##### Given information #####

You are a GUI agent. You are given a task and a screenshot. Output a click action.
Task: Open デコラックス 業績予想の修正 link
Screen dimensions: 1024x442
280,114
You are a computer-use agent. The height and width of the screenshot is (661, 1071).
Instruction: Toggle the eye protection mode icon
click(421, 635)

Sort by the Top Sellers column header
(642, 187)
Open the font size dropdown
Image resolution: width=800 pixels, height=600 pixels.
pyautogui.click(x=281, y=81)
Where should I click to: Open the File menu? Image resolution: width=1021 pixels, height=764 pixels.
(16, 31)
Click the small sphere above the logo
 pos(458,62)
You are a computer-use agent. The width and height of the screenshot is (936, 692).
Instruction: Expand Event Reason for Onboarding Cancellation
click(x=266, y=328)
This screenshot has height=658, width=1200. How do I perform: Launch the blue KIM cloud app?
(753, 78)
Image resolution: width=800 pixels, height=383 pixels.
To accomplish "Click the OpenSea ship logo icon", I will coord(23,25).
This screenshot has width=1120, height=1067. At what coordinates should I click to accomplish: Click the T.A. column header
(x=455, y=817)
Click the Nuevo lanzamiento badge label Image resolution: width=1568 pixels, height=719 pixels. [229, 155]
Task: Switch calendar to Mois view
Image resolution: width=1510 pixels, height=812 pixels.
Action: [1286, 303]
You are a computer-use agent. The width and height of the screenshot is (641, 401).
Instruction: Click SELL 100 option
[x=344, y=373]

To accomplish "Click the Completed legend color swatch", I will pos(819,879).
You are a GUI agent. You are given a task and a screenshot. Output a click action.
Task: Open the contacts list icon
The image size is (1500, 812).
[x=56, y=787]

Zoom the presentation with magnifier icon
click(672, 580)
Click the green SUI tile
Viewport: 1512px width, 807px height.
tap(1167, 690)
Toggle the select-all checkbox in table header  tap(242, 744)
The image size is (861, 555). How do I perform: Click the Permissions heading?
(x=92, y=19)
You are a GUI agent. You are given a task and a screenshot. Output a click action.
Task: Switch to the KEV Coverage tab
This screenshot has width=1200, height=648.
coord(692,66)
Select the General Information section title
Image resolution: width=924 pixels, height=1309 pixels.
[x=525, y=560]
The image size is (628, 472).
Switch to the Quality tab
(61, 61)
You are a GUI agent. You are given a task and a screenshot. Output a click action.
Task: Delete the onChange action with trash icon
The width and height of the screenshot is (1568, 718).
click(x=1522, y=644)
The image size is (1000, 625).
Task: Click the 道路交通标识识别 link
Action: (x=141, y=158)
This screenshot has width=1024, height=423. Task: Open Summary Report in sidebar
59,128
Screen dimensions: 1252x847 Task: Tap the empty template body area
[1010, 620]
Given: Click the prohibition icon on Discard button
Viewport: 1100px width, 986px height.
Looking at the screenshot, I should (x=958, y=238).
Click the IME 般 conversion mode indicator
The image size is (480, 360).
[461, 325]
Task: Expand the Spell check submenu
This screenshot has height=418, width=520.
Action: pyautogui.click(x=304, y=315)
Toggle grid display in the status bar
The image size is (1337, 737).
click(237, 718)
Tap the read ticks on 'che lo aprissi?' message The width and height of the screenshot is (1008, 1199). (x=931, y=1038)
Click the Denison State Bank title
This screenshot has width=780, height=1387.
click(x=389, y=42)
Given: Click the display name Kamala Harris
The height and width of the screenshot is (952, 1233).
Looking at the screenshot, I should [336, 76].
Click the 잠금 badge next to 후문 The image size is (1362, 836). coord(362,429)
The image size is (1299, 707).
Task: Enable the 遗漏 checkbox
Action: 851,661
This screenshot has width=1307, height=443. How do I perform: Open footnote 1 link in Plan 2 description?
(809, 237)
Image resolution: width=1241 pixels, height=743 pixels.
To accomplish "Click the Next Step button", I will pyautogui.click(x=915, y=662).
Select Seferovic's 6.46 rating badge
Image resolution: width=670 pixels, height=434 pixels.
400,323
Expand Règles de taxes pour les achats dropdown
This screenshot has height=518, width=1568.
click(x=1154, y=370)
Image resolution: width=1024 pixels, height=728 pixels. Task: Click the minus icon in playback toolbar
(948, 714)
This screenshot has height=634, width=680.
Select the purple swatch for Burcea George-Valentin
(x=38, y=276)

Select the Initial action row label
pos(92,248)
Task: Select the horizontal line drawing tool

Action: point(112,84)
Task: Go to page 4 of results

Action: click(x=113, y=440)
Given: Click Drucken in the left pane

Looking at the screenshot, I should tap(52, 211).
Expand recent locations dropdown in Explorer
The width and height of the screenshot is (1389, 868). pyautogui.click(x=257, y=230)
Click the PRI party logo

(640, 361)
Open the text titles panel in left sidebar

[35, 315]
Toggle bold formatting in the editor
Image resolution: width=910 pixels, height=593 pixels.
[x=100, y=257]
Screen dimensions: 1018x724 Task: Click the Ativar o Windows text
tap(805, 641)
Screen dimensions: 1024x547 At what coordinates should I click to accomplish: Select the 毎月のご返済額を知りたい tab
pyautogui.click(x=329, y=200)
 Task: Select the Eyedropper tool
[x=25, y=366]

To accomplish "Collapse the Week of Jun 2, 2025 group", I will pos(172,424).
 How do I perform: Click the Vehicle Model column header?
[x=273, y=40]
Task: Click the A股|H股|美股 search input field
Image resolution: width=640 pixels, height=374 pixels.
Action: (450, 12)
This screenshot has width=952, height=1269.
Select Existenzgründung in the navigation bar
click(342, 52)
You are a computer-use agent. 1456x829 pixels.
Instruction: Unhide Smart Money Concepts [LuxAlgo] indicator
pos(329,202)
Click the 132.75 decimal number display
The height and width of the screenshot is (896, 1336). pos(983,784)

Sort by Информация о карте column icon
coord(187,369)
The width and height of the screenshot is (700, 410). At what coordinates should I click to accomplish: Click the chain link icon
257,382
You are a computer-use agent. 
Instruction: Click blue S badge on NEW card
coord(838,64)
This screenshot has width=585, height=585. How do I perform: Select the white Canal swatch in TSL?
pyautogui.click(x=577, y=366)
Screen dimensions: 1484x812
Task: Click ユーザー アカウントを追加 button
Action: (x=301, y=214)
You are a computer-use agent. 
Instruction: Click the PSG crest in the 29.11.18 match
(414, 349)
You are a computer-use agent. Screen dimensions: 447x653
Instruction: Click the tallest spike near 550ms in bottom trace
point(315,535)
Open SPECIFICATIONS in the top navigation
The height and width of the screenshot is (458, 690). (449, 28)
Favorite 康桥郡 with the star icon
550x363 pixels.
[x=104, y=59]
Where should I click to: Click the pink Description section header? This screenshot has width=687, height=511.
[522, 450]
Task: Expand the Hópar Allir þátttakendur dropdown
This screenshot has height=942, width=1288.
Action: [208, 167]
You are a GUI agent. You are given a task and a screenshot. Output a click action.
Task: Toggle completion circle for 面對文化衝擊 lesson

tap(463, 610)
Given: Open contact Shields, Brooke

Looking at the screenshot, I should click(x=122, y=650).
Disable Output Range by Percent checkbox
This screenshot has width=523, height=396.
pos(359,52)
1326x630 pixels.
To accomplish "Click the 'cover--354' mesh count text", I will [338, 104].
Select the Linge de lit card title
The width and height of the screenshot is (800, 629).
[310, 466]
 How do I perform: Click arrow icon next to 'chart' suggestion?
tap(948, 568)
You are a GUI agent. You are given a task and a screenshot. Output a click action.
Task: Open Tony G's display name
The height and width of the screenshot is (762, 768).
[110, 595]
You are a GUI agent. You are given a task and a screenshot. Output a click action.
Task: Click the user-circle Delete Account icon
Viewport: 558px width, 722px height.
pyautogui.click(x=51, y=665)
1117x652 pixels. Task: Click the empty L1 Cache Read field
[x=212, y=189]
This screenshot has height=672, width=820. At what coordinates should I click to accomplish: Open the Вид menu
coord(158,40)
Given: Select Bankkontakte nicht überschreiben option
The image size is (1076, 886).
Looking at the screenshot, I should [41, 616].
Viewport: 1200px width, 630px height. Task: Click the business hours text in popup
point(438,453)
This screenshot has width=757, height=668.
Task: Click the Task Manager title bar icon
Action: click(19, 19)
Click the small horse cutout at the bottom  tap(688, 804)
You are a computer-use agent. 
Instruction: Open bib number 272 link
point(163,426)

#####

» **Assignment**
Please return the lines above exactly, from the first one down to the line with "Task: Switch to the KEV Coverage tab", and stop after that line.

» **Answer to this task**
You are a GUI agent. You are given a task and a screenshot. Output a click action.
Task: Open デコラックス 業績予想の修正 link
Screen dimensions: 1024x442
280,114
You are a computer-use agent. The height and width of the screenshot is (661, 1071).
Instruction: Toggle the eye protection mode icon
click(421, 635)

Sort by the Top Sellers column header
(642, 187)
Open the font size dropdown
Image resolution: width=800 pixels, height=600 pixels.
pyautogui.click(x=281, y=81)
Where should I click to: Open the File menu? Image resolution: width=1021 pixels, height=764 pixels.
(16, 31)
Click the small sphere above the logo
 pos(458,62)
You are a computer-use agent. The width and height of the screenshot is (936, 692).
Instruction: Expand Event Reason for Onboarding Cancellation
click(x=266, y=328)
This screenshot has height=658, width=1200. How do I perform: Launch the blue KIM cloud app?
(753, 78)
Image resolution: width=800 pixels, height=383 pixels.
To accomplish "Click the OpenSea ship logo icon", I will coord(23,25).
This screenshot has width=1120, height=1067. At what coordinates should I click to accomplish: Click the T.A. column header
(x=455, y=817)
Click the Nuevo lanzamiento badge label Image resolution: width=1568 pixels, height=719 pixels. [229, 155]
Task: Switch calendar to Mois view
Image resolution: width=1510 pixels, height=812 pixels.
Action: [1286, 303]
You are a computer-use agent. The width and height of the screenshot is (641, 401).
Instruction: Click SELL 100 option
[x=344, y=373]

To accomplish "Click the Completed legend color swatch", I will pos(819,879).
You are a GUI agent. You are given a task and a screenshot. Output a click action.
Task: Open the contacts list icon
The image size is (1500, 812).
[x=56, y=787]

Zoom the presentation with magnifier icon
click(672, 580)
Click the green SUI tile
Viewport: 1512px width, 807px height.
tap(1167, 690)
Toggle the select-all checkbox in table header  tap(242, 744)
The image size is (861, 555). How do I perform: Click the Permissions heading?
(x=92, y=19)
You are a GUI agent. You are given a task and a screenshot. Output a click action.
Task: Switch to the KEV Coverage tab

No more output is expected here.